Run sensor logic in a dedicated PROS task. Don't poll sensors inline in opcontrol — you'll cause control delays. Background task pattern (shown in Pattern C above) is the right approach.
Match-time recalibration. Some teams add a hidden controller-button combination that re-runs hue calibration mid-pit-time. If lighting changes between rounds, you can recalibrate without restarting.
Test under tournament-typical lighting BEFORE the tournament. Gym lighting is often dimmer or more orange-tinted than classroom LED lighting. The white LED helps but doesn't fully compensate. Practice in conditions like the venue when possible.
Common Pitfalls
⚠️ Things That Will Bite You
Mounting too far. > 100mm and color readings become unreliable. The single most common Optical Sensor failure.
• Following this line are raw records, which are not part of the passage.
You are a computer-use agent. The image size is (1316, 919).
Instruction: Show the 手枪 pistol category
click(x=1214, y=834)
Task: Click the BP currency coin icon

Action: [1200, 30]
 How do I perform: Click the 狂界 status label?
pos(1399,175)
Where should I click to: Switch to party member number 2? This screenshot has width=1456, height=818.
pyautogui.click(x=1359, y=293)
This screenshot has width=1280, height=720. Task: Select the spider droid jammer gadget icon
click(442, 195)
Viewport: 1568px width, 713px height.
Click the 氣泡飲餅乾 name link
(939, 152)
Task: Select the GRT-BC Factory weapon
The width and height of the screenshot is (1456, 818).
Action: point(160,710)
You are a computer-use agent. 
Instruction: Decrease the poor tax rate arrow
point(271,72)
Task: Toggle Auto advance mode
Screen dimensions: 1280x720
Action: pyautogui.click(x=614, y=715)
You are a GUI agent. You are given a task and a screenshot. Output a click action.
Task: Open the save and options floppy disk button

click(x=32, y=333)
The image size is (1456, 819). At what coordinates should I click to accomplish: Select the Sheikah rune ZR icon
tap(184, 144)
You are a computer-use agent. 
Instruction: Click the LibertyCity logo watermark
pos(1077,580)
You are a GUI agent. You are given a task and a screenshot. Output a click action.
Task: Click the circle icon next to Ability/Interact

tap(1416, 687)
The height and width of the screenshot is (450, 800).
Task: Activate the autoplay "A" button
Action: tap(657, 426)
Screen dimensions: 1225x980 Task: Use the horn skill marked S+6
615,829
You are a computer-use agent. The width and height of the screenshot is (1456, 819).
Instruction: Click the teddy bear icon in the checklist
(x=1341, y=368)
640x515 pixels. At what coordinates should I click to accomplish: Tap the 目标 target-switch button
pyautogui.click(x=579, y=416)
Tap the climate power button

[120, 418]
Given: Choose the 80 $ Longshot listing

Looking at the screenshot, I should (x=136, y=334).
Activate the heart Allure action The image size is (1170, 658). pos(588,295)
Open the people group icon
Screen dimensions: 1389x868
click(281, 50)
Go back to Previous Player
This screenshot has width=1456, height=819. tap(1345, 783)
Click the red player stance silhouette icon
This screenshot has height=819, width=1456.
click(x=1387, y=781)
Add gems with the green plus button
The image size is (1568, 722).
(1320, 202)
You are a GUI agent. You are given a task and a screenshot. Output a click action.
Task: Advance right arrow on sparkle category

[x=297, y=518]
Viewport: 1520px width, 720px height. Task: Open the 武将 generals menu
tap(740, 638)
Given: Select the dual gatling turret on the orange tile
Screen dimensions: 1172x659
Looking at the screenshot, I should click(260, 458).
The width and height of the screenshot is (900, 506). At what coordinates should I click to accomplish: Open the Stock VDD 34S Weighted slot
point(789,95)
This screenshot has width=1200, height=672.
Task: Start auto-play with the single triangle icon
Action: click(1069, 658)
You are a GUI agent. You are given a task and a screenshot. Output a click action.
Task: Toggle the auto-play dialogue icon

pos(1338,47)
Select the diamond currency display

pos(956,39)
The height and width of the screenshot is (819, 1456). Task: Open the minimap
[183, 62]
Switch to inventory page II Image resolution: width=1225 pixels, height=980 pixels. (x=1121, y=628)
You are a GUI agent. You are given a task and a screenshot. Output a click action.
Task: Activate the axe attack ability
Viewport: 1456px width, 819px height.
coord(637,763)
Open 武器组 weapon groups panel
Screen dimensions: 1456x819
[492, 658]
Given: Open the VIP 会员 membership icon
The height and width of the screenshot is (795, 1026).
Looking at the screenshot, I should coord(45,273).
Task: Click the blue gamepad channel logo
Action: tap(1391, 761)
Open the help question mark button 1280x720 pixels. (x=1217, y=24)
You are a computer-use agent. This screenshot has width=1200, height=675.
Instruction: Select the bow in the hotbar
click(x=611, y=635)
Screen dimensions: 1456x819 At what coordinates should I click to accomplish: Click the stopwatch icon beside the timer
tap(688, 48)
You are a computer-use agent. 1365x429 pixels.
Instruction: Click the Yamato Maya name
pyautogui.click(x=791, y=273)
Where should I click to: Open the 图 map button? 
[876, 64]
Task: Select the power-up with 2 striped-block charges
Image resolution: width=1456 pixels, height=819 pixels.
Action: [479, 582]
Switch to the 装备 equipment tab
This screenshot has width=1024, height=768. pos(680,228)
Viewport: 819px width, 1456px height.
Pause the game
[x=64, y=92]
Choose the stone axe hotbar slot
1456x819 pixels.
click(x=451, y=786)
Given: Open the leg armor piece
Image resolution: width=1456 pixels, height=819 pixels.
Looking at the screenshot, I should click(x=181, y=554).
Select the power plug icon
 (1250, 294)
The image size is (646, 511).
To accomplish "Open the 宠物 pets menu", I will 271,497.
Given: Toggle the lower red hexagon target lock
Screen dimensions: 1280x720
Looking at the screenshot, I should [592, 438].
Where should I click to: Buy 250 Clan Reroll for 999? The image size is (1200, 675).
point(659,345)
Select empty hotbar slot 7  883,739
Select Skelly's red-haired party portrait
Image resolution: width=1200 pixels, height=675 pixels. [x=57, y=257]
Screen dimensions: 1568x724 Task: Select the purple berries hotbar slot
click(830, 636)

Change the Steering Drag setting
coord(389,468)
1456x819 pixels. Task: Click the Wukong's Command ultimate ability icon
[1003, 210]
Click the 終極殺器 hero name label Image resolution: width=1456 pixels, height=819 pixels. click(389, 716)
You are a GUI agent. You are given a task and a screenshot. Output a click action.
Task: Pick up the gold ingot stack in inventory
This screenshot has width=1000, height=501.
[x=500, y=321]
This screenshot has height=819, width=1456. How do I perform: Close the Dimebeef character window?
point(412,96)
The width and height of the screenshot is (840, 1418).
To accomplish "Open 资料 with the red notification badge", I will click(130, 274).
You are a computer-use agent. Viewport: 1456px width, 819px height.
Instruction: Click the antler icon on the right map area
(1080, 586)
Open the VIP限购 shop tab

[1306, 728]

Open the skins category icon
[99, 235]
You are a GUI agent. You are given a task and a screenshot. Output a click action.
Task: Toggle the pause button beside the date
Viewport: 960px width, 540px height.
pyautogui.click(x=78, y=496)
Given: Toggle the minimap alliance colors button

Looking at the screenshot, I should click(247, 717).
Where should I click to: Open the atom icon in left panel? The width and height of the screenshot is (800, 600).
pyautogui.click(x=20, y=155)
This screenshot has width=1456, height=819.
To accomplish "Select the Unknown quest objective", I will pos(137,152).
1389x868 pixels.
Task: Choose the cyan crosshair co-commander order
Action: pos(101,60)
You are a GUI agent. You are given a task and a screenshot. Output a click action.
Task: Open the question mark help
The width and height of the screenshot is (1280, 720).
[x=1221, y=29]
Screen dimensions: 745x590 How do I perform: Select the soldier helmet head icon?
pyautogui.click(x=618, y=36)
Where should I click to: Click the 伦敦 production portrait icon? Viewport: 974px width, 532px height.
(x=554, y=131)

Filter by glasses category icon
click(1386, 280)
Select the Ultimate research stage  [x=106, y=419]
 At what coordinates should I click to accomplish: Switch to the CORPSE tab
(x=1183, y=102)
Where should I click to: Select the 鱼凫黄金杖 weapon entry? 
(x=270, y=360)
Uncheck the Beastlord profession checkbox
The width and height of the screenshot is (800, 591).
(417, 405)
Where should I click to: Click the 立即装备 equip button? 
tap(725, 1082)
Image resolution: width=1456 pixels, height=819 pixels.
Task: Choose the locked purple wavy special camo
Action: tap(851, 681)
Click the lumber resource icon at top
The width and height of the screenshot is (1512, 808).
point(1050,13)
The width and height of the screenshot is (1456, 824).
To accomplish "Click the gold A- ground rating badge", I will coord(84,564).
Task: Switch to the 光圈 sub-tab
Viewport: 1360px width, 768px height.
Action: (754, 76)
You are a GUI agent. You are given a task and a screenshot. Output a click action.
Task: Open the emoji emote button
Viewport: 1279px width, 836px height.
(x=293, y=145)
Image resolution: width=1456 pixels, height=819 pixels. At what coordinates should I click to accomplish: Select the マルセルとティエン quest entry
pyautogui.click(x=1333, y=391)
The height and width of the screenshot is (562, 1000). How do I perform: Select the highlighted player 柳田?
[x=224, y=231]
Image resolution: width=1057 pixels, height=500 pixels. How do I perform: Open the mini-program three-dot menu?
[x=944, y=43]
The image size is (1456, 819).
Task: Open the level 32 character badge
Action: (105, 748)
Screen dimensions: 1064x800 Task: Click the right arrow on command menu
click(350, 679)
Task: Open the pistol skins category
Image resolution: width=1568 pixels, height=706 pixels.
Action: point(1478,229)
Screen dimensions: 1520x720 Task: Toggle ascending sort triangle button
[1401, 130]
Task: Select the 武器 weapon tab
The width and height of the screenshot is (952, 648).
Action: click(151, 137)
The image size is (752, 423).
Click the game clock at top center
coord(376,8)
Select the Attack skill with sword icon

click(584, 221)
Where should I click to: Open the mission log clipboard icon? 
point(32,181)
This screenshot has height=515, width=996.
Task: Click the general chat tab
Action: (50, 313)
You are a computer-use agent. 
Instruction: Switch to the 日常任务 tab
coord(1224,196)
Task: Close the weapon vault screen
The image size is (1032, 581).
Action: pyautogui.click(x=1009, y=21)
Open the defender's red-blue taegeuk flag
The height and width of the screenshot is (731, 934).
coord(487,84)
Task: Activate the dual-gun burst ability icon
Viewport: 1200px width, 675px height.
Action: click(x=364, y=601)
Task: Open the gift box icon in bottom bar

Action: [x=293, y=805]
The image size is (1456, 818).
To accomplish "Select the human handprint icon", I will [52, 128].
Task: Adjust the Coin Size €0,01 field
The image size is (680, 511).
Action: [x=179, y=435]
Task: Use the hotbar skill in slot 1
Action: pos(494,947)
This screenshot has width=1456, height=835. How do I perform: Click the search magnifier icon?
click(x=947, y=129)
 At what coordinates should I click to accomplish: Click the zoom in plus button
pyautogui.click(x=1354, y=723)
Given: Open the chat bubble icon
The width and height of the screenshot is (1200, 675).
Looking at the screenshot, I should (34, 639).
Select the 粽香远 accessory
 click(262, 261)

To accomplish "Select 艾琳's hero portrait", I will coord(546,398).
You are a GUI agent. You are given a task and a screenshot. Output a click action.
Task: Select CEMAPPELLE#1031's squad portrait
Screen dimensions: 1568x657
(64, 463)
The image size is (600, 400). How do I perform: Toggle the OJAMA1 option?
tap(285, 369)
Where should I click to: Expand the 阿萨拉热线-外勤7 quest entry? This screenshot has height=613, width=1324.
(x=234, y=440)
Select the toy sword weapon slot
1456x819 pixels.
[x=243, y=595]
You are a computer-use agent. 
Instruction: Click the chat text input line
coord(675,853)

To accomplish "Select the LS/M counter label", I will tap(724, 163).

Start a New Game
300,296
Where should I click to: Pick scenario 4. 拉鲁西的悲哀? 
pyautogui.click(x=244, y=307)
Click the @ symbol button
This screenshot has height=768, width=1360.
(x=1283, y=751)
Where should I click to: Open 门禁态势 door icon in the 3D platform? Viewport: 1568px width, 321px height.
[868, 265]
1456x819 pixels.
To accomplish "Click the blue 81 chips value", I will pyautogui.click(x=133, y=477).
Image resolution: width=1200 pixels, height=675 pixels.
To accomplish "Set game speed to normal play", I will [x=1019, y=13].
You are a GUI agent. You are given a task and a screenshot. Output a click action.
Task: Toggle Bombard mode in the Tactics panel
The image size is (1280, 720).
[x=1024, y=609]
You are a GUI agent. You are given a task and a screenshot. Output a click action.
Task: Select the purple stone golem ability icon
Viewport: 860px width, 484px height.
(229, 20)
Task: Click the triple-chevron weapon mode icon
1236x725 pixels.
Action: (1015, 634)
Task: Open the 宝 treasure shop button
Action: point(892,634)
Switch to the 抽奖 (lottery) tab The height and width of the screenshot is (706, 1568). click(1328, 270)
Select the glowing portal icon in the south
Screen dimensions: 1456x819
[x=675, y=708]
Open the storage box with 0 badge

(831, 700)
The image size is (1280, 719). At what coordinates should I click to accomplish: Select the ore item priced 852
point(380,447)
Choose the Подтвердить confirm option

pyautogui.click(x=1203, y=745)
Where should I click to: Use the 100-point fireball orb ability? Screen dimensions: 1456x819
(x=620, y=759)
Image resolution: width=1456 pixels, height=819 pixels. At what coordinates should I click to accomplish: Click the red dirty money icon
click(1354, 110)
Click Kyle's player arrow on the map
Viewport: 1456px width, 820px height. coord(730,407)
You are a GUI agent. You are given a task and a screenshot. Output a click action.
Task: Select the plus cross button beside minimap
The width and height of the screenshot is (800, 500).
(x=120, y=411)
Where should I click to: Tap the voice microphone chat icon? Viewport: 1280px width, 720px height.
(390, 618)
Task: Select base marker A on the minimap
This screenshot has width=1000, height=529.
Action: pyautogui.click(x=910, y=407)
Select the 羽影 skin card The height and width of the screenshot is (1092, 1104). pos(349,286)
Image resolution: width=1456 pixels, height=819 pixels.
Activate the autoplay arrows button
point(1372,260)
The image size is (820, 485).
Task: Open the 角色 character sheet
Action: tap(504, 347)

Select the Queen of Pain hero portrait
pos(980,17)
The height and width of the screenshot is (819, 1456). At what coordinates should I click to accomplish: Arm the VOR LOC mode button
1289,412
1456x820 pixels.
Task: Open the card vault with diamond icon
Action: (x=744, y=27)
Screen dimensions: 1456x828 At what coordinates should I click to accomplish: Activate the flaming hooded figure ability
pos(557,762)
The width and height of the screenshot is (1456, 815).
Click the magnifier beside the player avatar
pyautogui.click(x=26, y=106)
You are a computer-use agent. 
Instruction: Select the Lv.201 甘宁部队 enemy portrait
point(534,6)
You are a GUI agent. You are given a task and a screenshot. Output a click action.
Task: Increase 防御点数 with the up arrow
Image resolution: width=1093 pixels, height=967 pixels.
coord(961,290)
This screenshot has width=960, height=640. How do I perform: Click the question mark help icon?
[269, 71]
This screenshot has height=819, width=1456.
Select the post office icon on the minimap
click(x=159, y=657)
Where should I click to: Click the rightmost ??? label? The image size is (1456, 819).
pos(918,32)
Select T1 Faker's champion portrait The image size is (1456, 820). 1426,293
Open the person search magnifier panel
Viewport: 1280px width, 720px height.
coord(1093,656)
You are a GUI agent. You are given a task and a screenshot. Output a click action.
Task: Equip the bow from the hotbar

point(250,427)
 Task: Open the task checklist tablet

Forgetting to enable the white LED. Default LED state may be off. Set LED to 50–75% in initialize().
Hard-coding hue thresholds. Different venues = different lighting = different readings. Always use ranges and re-calibrate.
Reading hue when proximity is low. Far objects return garbage hue values. Always gate color decisions on proximity threshold.
Reading hue when saturation is low. Grayscale objects (white tile, black structure) return arbitrary hue values that look like real readings. Gate on saturation.
Enabling gestures by accident. Disables proximity. Make sure gestures are explicitly disabled if you need proximity.
Polling too fast. Reading at > 100Hz wastes CPU and doesn't give you faster updates than the integration time allows. Match your poll rate to your integration time.
Cable strain. The Smart Port is on the side of the sensor. Strain on the Smart Cable can disconnect it during a match. Use cable management.